### Data for analysis

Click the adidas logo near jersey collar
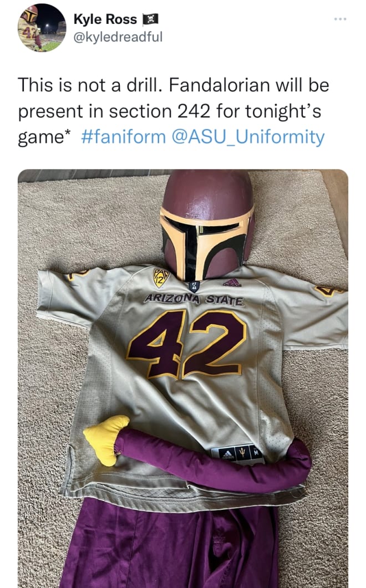The image size is (366, 588). (x=231, y=283)
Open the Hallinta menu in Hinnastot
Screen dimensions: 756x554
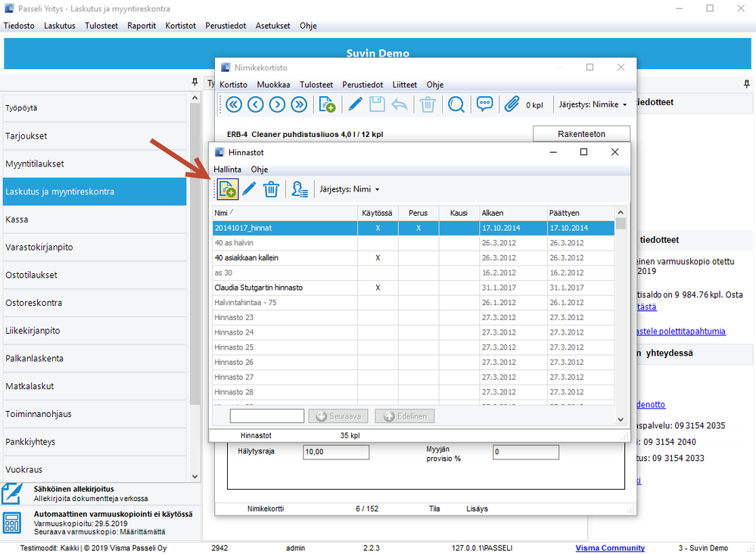pyautogui.click(x=227, y=170)
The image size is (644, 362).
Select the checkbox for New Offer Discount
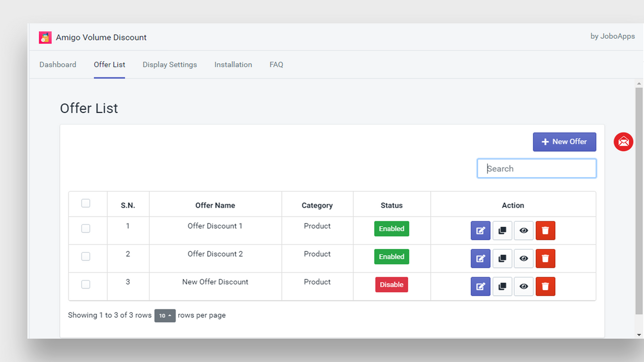click(86, 284)
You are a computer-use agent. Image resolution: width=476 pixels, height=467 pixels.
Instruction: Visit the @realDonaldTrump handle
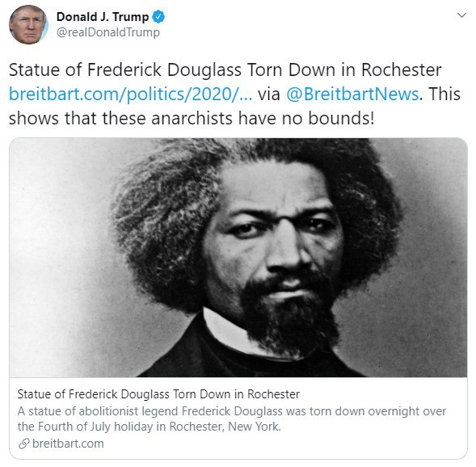[108, 32]
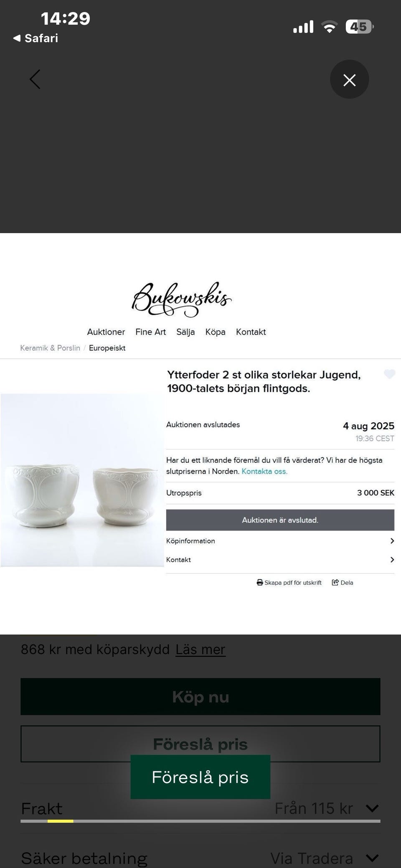Tap the white flower pots photo

point(82,480)
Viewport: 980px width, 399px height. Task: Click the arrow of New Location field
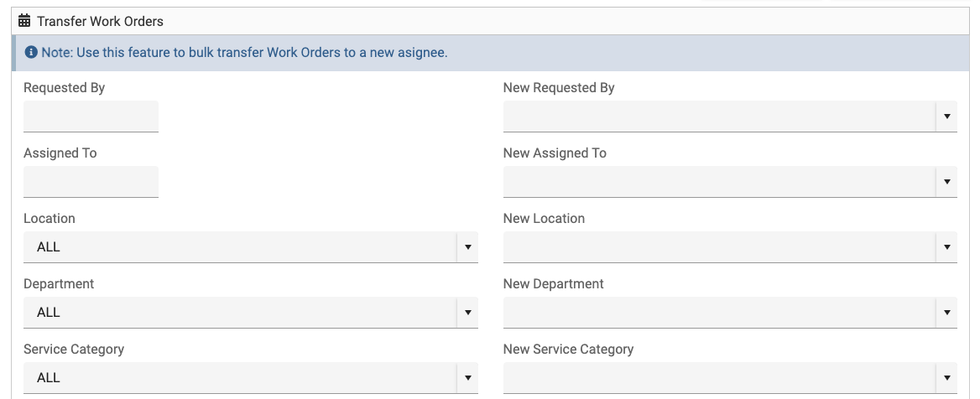click(x=946, y=247)
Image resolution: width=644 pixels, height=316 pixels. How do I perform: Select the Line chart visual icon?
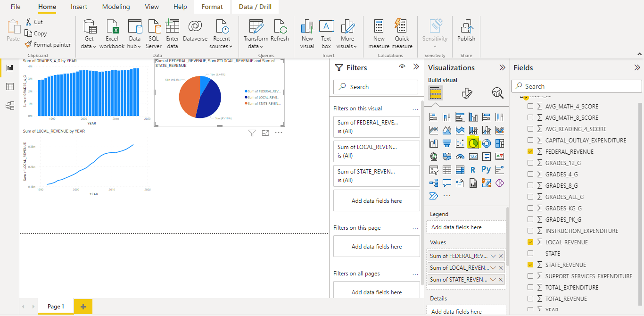point(433,130)
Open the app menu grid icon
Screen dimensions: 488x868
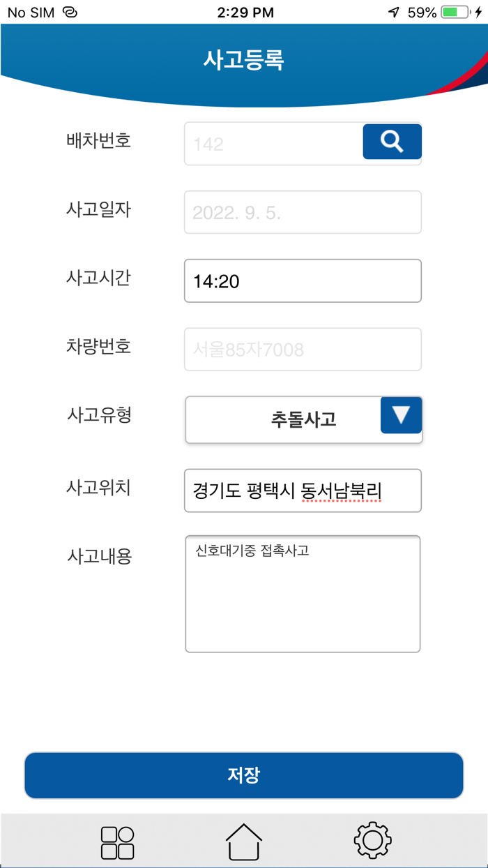click(117, 841)
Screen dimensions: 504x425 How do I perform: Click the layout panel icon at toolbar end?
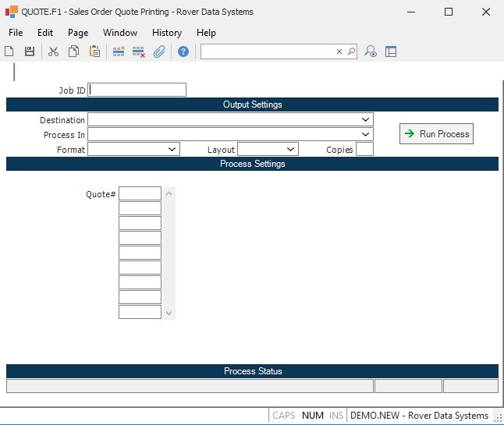coord(391,51)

######

What to do: Return every line holding the word "menu" from the records.

Response to this exercise:
Open the Hallinta menu in Hinnastot
Open the app menu grid icon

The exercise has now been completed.